### Cuplikan Halaman
Minggu, 25 September 2016

4 Pertanyaan Immanuel Kant



4 PERTANYAAN IMMANUEL KANT
Abad ke-18 di Jerman biasa disebut Aufklarung atau zaman modern yang di Inggris dikenal dengan Enlightenment. Pemberian nama ini dikarenakan pada zaman itu manusia mencari cahaya baru dalam rasionya. Immanuel Kant mendefinisikan zaman itu dengan mengatakan Aufklarung, dimaksudkan bahwa manusia keluar dari keadaan tidak baligh (dalam bahasa Jerman disebut Unmundigkeit), yang dengannya ia sendiri bersalah. ”Apa sebabnya manusia itu sendiri yang bersalah? Karena manusia itu sendiri tidak menggunakan kemungkinan yang ada padanya, yaitu rasio. Oleh karenanya semboyan Aufklarung menjadi Sapere Aude!Hendaklah anda berani berfikir sendiri!” Dengan demikian zaman pencerahan merupakan tahap baru dalam proses emansipasi manusia Barat yang sudah dimulai sejak Renaissance dan Reformasi.
 Di Inggris pada zaman itu muncul Deisme, yaitu suatu pendirian pemikir-pemikir yang sungguh menerima adanya Allah, akan tetapi beranggapan bahwa Allah tidak menghiraukan penyelenggaraan dunia.

### Cuplikan Data
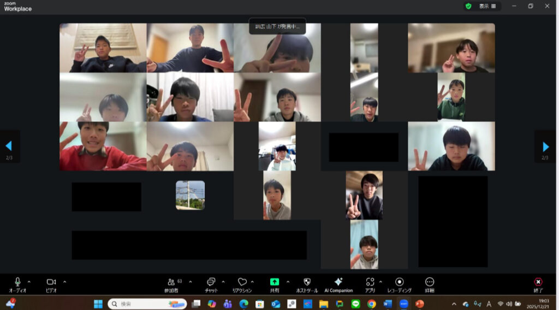The image size is (559, 310).
Task: Go to previous gallery page arrow
Action: tap(9, 146)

### Latihan Tertulis
Ambil kembali seluruh cuplikan halaman tentang Immanuel Kant dari awal sampai akhir, tanpa mengubah satu kata pun.

### Jawaban Tertulis
Minggu, 25 September 2016

4 Pertanyaan Immanuel Kant



4 PERTANYAAN IMMANUEL KANT
Abad ke-18 di Jerman biasa disebut Aufklarung atau zaman modern yang di Inggris dikenal dengan Enlightenment. Pemberian nama ini dikarenakan pada zaman itu manusia mencari cahaya baru dalam rasionya. Immanuel Kant mendefinisikan zaman itu dengan mengatakan Aufklarung, dimaksudkan bahwa manusia keluar dari keadaan tidak baligh (dalam bahasa Jerman disebut Unmundigkeit), yang dengannya ia sendiri bersalah. ”Apa sebabnya manusia itu sendiri yang bersalah? Karena manusia itu sendiri tidak menggunakan kemungkinan yang ada padanya, yaitu rasio. Oleh karenanya semboyan Aufklarung menjadi Sapere Aude!Hendaklah anda berani berfikir sendiri!” Dengan demikian zaman pencerahan merupakan tahap baru dalam proses emansipasi manusia Barat yang sudah dimulai sejak Renaissance dan Reformasi.
 Di Inggris pada zaman itu muncul Deisme, yaitu suatu pendirian pemikir-pemikir yang sungguh menerima adanya Allah, akan tetapi beranggapan bahwa Allah tidak menghiraukan penyelenggaraan dunia.